3:12pm Friday 27th August 2010
IS it me? Have we really got to the point that The X Factor is the peak of TV programming?
Yes, the 21st century equivalent of the Victorian freak show returned to our screens on Saturday complete with its usual array of the hopeless and seriously deluded.
There is an argument that viewers get the programmes they deserve. If we stopped watching Simon Cowell and co in our millions, the shows wouldn’t be given airtime.
Yet we lap it up. And because of that we’ve now got weeks of the banal and the baffling to wade through before the ‘competition’ itself starts.
So thanks for that everyone.

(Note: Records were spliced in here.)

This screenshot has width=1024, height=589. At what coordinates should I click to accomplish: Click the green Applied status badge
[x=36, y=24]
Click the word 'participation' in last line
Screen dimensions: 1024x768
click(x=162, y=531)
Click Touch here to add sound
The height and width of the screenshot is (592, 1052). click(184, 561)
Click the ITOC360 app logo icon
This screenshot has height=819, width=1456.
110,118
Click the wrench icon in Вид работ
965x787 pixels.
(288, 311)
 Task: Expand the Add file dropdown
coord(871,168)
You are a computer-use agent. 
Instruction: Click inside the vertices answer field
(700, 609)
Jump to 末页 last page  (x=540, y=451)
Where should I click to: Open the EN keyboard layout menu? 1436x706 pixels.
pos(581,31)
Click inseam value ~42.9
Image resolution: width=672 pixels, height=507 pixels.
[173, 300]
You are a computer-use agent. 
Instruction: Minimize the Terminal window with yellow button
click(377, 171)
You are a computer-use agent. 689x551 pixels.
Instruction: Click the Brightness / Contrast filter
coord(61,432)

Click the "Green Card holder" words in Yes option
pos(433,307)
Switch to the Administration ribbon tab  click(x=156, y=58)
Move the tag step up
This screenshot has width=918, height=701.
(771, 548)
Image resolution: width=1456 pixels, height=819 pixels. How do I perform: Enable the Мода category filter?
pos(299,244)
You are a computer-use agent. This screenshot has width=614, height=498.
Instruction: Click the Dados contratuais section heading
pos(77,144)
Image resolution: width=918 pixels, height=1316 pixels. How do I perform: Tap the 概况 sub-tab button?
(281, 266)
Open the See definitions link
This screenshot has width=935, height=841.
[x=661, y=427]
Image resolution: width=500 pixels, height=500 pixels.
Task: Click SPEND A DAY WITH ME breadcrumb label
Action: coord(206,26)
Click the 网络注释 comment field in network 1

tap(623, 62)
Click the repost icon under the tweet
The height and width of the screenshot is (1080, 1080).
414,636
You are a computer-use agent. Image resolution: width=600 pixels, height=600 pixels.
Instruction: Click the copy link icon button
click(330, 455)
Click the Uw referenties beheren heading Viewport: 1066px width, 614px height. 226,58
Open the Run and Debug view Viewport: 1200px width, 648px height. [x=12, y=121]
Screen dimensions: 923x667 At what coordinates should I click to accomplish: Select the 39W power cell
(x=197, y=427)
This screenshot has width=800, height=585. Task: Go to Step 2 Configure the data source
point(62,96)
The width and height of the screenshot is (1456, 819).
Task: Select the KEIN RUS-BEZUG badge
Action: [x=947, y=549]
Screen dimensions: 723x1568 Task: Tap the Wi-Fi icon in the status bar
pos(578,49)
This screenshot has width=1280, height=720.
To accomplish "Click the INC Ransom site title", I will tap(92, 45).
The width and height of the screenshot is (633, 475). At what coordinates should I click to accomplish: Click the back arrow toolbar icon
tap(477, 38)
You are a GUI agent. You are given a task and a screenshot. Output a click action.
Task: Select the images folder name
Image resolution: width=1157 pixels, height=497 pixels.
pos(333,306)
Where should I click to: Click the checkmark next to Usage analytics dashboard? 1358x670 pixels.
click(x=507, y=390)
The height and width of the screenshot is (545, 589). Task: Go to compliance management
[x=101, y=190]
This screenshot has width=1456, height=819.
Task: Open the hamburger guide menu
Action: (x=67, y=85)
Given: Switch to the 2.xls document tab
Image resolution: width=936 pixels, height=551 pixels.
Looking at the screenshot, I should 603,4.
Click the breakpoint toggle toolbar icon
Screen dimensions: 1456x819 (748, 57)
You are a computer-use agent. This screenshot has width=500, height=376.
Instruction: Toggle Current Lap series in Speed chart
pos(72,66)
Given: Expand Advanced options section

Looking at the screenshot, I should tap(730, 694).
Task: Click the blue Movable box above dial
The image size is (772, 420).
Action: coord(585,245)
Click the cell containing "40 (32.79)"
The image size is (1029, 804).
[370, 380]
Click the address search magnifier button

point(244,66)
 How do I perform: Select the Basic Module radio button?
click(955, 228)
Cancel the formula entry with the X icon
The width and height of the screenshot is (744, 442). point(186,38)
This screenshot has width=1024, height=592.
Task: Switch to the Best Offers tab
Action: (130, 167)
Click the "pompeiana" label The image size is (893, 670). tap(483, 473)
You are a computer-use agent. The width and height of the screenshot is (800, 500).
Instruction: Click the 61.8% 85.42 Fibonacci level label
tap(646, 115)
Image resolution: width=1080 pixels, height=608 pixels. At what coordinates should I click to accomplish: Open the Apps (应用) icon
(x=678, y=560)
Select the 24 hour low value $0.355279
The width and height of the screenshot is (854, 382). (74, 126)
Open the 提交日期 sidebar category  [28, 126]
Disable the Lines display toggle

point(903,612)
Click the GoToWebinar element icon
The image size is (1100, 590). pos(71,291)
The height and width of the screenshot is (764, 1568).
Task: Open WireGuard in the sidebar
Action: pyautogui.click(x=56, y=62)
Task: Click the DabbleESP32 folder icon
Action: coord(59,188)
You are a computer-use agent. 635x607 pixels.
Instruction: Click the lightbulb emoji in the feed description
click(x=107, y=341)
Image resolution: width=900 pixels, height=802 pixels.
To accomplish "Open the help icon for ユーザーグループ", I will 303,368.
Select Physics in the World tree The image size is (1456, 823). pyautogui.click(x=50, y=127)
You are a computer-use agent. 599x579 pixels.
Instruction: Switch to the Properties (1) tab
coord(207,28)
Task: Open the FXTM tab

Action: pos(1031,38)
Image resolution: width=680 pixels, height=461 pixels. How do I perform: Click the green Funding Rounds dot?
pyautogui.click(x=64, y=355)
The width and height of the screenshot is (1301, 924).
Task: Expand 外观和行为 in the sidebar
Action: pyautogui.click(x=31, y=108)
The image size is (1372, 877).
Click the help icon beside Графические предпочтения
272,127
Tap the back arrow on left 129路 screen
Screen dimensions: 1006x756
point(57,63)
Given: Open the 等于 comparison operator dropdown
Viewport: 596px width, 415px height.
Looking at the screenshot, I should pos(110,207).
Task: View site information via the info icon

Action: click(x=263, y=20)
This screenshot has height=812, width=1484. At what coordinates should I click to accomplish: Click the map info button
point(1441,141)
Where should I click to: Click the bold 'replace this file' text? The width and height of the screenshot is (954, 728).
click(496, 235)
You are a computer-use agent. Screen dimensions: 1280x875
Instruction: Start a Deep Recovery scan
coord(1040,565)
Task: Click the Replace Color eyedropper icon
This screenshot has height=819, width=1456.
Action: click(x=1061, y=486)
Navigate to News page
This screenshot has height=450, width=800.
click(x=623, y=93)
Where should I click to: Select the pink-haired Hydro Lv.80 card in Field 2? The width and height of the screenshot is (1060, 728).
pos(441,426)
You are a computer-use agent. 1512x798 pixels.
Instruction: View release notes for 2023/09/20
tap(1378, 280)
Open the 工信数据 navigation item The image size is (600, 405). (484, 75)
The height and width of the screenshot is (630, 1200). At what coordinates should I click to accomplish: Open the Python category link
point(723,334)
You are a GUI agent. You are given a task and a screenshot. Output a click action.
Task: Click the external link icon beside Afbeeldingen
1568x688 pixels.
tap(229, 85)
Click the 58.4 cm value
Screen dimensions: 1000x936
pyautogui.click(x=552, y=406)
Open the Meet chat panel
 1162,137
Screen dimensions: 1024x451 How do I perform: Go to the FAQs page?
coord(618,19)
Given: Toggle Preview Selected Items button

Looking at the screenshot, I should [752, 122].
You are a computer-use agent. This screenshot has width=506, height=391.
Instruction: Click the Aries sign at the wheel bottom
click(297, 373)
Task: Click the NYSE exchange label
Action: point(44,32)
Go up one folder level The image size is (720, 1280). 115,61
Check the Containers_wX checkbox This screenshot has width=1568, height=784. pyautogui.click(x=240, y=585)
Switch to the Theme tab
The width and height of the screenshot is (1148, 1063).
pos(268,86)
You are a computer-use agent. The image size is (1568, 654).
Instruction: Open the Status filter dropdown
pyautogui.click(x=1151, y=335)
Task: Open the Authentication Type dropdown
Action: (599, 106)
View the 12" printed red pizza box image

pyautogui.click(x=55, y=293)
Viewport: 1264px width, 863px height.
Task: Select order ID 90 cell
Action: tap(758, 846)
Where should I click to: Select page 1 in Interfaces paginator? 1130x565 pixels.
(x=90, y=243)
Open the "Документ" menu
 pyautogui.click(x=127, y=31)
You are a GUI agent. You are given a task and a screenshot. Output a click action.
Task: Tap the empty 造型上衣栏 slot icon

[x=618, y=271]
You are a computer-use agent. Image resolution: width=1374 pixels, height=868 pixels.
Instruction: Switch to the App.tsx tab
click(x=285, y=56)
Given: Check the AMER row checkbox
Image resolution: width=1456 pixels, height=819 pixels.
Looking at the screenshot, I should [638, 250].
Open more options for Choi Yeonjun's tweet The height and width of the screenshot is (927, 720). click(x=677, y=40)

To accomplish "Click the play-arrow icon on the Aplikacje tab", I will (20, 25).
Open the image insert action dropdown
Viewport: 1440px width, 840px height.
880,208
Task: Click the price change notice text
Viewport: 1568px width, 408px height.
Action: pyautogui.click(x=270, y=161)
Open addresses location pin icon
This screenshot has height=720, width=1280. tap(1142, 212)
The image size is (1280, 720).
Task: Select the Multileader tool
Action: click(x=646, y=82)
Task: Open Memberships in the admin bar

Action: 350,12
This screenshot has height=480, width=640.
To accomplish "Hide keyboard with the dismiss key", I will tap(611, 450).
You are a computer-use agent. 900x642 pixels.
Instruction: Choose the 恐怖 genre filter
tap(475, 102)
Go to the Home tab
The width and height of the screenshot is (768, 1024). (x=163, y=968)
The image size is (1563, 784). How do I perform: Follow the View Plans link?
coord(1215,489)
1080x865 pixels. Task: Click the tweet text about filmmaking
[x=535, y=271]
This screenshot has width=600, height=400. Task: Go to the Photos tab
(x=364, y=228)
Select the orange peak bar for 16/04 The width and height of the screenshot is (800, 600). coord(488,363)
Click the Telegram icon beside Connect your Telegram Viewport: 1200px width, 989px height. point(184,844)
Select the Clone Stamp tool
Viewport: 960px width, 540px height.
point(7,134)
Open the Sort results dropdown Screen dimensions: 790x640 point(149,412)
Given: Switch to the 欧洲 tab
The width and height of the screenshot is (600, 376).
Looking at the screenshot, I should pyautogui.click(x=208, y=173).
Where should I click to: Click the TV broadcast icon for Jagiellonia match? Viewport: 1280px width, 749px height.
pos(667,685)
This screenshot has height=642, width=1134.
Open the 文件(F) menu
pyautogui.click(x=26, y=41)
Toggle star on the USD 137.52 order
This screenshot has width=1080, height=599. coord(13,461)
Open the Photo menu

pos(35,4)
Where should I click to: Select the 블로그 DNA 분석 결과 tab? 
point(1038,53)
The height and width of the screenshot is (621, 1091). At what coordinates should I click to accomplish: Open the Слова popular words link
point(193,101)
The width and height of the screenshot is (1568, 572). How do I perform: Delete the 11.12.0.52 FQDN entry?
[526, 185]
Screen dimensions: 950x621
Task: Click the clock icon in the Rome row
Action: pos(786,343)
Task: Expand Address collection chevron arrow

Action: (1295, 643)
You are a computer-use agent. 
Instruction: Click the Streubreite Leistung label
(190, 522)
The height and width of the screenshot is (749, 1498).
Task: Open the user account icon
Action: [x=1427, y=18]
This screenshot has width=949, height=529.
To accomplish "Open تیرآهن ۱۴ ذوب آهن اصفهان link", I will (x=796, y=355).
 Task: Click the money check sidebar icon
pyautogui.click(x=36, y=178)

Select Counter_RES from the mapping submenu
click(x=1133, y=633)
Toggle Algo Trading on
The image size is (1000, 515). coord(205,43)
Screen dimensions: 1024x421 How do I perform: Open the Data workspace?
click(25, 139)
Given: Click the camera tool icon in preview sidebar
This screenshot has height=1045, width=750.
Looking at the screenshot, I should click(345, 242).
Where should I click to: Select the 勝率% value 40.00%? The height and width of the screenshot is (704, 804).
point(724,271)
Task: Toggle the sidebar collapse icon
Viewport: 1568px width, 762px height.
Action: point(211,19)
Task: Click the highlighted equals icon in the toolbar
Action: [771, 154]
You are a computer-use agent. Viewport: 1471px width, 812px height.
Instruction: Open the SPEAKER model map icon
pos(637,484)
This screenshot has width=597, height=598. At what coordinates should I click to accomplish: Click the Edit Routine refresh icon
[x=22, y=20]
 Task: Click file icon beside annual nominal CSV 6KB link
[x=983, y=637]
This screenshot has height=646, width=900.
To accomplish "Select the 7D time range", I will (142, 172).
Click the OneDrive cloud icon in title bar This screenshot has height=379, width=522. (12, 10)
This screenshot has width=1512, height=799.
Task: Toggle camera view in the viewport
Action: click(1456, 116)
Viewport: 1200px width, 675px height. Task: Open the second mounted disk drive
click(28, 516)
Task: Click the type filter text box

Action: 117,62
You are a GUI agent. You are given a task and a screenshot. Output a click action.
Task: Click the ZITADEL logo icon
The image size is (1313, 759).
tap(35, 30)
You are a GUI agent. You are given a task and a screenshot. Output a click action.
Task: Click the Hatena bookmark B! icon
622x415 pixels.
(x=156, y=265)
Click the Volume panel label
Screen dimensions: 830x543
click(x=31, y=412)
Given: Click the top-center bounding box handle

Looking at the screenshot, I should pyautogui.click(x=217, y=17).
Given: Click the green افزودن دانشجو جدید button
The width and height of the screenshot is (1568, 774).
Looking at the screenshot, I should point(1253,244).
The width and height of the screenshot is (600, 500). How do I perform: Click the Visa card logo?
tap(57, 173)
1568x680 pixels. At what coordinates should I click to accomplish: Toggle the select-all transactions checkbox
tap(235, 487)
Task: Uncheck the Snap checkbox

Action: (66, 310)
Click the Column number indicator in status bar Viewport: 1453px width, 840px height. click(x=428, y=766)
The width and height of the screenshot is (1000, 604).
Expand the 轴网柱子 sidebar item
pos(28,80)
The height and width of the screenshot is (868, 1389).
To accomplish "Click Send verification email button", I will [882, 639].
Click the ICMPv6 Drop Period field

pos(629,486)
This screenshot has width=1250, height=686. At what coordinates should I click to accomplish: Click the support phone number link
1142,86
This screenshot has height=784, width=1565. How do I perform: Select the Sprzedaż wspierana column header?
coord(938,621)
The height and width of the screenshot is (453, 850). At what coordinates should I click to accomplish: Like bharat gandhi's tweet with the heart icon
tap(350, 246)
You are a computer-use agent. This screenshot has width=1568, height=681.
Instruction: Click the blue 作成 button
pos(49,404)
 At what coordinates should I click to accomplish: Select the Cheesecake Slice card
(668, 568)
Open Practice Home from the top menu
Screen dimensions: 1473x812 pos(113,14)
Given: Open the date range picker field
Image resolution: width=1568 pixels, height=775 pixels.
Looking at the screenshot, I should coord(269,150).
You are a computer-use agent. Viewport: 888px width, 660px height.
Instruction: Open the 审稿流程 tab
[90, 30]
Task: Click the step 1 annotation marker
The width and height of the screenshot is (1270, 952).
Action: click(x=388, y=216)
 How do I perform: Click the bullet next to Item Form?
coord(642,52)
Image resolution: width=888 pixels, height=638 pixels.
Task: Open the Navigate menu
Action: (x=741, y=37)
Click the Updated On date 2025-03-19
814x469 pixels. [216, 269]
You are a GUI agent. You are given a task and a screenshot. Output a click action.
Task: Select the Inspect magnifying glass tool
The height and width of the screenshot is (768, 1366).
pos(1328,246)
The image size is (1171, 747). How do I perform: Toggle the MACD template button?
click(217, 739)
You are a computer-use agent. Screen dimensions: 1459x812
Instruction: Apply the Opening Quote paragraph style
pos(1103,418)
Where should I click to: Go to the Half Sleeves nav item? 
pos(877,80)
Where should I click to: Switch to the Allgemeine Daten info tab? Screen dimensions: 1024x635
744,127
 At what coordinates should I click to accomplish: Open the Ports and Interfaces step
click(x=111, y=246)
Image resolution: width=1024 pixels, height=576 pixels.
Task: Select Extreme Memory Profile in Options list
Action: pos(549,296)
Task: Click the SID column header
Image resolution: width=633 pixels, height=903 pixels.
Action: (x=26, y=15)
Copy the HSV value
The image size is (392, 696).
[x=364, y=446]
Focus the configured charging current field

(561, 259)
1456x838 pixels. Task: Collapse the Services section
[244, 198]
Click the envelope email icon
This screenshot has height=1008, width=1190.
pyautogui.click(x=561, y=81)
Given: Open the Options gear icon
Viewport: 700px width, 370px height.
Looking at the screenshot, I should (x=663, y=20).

I’m thrilled.
We can now tune in and watch no-hopers embarking on ‘journeys’ and ‘following their dreams’.
We can listen Louis Walsh telling the same no- hopers they ‘owned that song’ and we can see Dermot O’Weary pretending to be interested.
The main problem I have with X Factor is that it is so contrived. If you haven’t read Ben Elton’s excellent novel Chart Throb you should do.
After that you’d never be able to take The X Factor anything like seriously again.
And if it wasn’t bad enough anyway, this series, the producers appear to have started to Autotune the contestants, turning half of them into Cher soundalikes.
Surely the point of a singing contest is to hear if people can sing. Me, I’ll be watching something else. In fact, anything else.